In the shadowed annals of Immortalis, control is not merely a mechanism of dominance, it is the very pulse that quickens every scene, a relentless force that coils around characters and reader alike, squeezing until breath becomes anticipation. From the ledger’s unyielding inscription in Irkalla’s second circle to the grotesque theatrics of Corax Asylum, the narrative texture throbs with the tension born of absolute authority wielded by fractured minds. Nicolas DeSilva, that towering sadist cloaked in plaid absurdity, embodies this principle most vividly, his every gesture a calculated constriction that leaves no room for reprieve.
Consider the opening chaos of Khepriarth, where a shipment of top hats unleashes plague through flea-ridden linings, not by accident but by design. The villagers’ frantic bee test, locking doors on a swarm to prove gentlemanly resolve, spirals into horror as the lord mislays the key. Here, control manifests in the engineered crisis itself, the hats a silent command from an unseen hand, probably Nicolas’s, turning communal order into communal grave. The men’s hasty burial of wives, living or dead, underscores the scene’s sardonic bite: authority devolves into mob savagery when the strings are pulled just so. Tension arises not from the plague’s rampage but from the brittle pretence of control, shattered by its own excess.

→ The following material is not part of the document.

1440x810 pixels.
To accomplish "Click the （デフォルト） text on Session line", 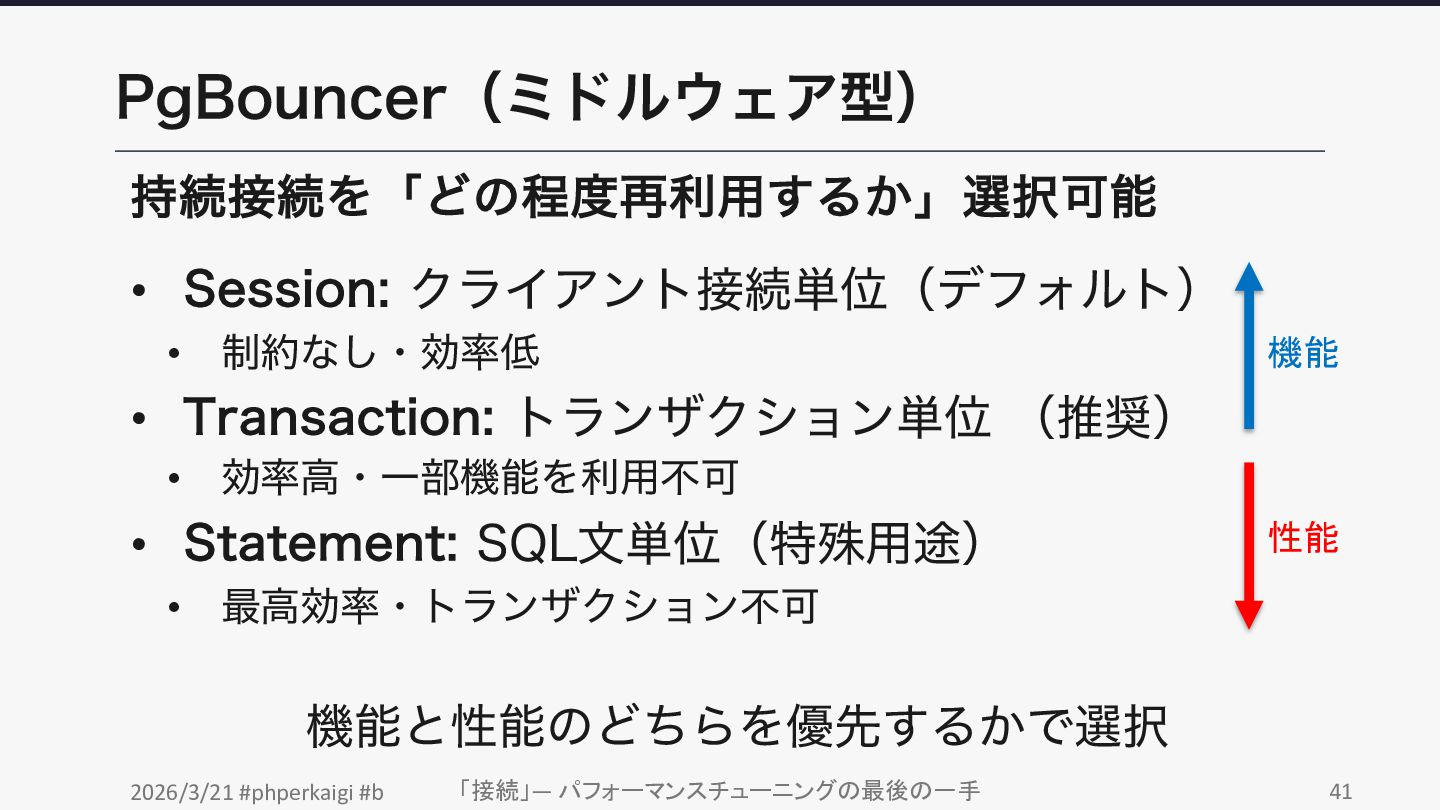I will click(x=1058, y=290).
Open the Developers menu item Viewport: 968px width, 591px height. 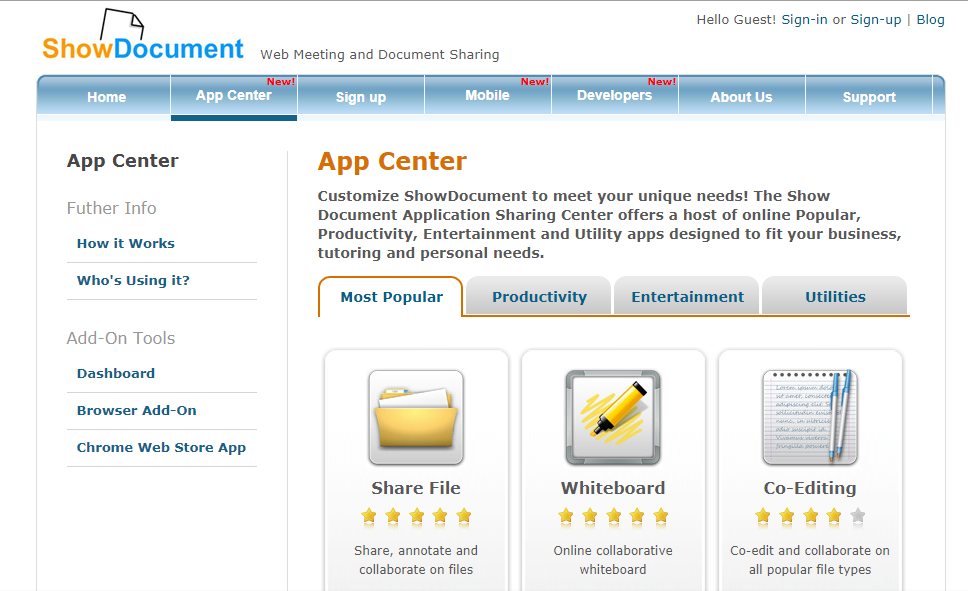[x=614, y=96]
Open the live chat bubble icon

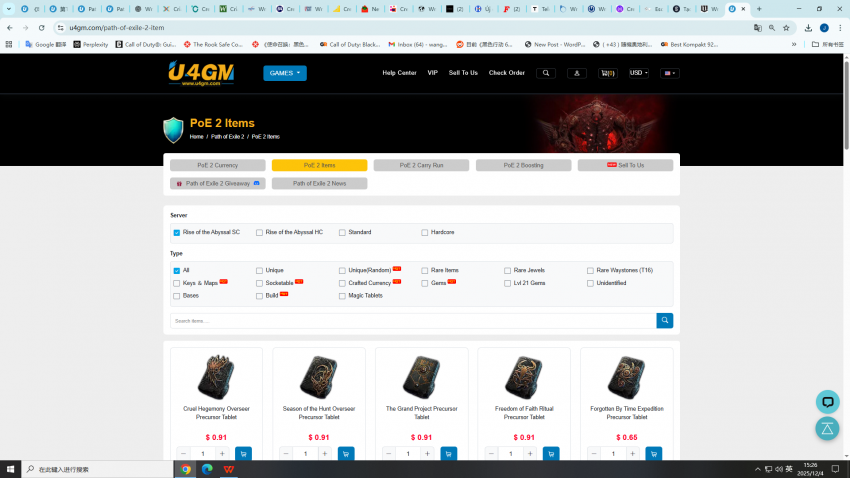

Nicolas’s asylum amplifies this to grotesque perfection. Corax is a labyrinth of deliberate dysfunction, its corridors lined with clanging clocks and mirrors that distort reality into nightmare. He declares insanity with a parchment decree, then proves it through rusting scalpels and underfloor heat that blisters bare feet. The hall of mirrors traps Lucia, reflections warping inmates into festering horrors, Nicolas stepping through glass like a predator from another plane. Control here is spatial, temporal, perceptual; inmates strapped to oversized wheelchairs or gurneys, their cries harmonising with off-key violin concertos. Every element serves Nicolas’s petty sadism, tension building in the anticipation of the next unseen passage, the next secret door to fresh torment. His boredom manifests as levitating chairs or invented insanities, each disruption a reminder that he alone navigates the asylum’s hidden atlas.
Even the grander machinations pulse with this suffocating grip. The Electi’s shipwreck headquarters, rotting and absurd in orange lifejackets, hosts rituals that bind demons and priests into futile Immoless production. Allyra’s extraction chamber on The Sombre, waves masking screams, extracts truths through boiling vampires, control distilled to the slow drip of agony yielding secrets. Lilith’s harvest ceremony, with its ash circles and bone stakes, enforces devotion through public feeding, Sandy anointed and chained for divine consumption. Theaten’s wedding to Calista, vows of ownership sealed in blood chalice and cord, binds her to torment disguised as love. Tension simmers in the performative inevitability, the audience complicit in the ledger’s cold arithmetic.
Nicolas’s fractured psyche weaponises control most potently. His Vero and Evro, true self and primal urge, merge and split, voices arguing in dual tones as he debates Allyra’s fate. Webster’s rational chill tempers the Long-Faced Demon’s lustful rage, yet both serve the same end: possession. He drugs her wine, mesmerises her into surrender, carves his name into her flesh, each act a desperate bid to anchor her to his chaos. The Spine-Cracker looms, a golden cage of straps and drips, designed to quieten her will forever. Tension peaks in these intimate tyrannies, where love twists into restraint, the reader’s dread mirroring Allyra’s as Nicolas’s green eyes promise both rapture and ruin.
Control in Immortalis is the scene’s skeleton, every twist of plot a tightening sinew. It thrives in the gap between command and compliance, the fragile pretence of order amid orchestrated collapse. Nicolas, that eternal jester of torment, conducts this symphony of subjugation, his laughter the discord that keeps the heart racing. In a world of ledgers and mirrors, where even gods fracture under their own weight, tension endures as the one unbreakable law.